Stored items
────────────────────
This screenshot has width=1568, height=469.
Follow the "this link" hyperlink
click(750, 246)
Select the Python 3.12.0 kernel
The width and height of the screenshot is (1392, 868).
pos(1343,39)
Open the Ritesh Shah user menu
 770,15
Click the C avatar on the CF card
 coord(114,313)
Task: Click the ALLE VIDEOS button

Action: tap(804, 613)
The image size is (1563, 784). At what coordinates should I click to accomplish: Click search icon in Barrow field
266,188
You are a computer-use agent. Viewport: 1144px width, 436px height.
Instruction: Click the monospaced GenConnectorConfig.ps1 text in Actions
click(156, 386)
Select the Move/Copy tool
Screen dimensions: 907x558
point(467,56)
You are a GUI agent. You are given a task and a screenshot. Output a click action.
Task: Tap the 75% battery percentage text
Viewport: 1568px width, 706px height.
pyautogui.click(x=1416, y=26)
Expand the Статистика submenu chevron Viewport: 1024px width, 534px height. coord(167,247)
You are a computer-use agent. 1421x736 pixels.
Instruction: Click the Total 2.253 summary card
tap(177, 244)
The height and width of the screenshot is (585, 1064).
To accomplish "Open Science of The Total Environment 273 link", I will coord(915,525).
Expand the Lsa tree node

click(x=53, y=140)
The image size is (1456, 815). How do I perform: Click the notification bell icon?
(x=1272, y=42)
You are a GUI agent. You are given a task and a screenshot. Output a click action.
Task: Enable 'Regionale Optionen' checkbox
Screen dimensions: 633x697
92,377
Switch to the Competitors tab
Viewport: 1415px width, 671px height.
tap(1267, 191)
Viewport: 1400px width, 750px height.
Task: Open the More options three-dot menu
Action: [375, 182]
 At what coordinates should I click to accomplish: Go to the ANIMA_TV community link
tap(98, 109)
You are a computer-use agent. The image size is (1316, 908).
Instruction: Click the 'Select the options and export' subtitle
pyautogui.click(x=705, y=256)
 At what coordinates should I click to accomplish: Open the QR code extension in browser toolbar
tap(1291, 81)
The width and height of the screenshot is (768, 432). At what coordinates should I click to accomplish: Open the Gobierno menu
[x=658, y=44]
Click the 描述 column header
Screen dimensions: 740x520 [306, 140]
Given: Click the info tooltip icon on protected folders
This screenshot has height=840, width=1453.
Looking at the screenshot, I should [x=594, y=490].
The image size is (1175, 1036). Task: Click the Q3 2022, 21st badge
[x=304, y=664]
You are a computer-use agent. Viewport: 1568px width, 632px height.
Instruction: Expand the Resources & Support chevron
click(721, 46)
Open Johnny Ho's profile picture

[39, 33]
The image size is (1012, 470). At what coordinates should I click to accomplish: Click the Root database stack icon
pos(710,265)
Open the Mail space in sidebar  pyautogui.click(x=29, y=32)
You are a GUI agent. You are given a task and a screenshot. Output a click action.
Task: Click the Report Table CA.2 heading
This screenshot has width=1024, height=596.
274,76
────────────────────
▶ **What you should do**
Using the records above, count how many lines include the word "computer", and reply only with that figure.

▶ **Result**
4